Comment 1 Datta Nagraj Pathikonda 2021-06-11 08:55:59 PDT

@spatel Can we do this opt as below in the instCombine pass using the match patterns:

https://alive2.llvm.org/ce/z/dytU8_

Comment 2 Datta Nagraj Pathikonda 2021-06-11 09:08:13 PDT

But, I see that instcombine itself converts icmp to XOR and AND insts. Not sure if instcombine is the correct place for this opt:

https://godbolt.org/z/xaPdeK61d

Comment 3 Sanjay Patel 2021-06-13 06:28:41 PDT

As noted, InstCombine currently transforms icmp of bools to logic ops. 

I don't know the history of that decision, but it seems like a reasonable choice for IR because it is more natural to analyze boolean logic rather than comparisons of bools. This is despite the fact that the logic sequence may be 2 instructions instead of 1 compare.

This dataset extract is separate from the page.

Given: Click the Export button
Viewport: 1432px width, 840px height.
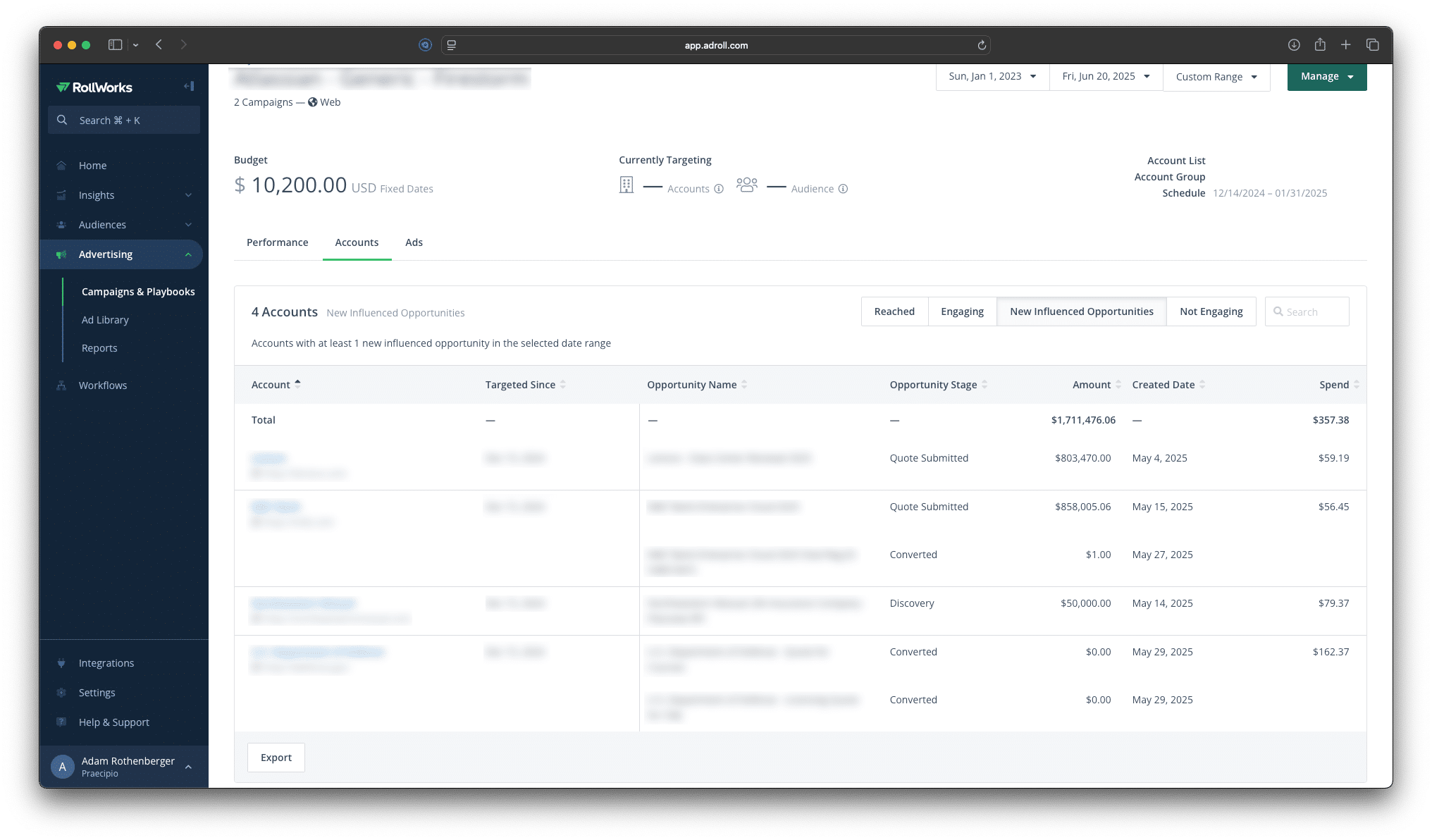Looking at the screenshot, I should 276,758.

If this is better inverted in x86 asm, then you have backend options:
1. Show that the icmp form is better for all targets and add a transform to DAGCombiner.
2. Show that the icmp form is better for >1 targets and add a transform using a TLI hook in DAGCombiner.
3. Show that the transform is always good for x86 and add a target-specific transform in X86ISelLowering.

There may be some complications here to deal with branches on merged conditions (see the TLI hook isJumpExpensive()).

The godbolt link in the description shows a different possible missing InstCombine transform:
https://alive2.llvm.org/ce/z/gsT3bD

...or that might be 2 different transforms. Be aware of poison/undef behavior to make sure that is preserved.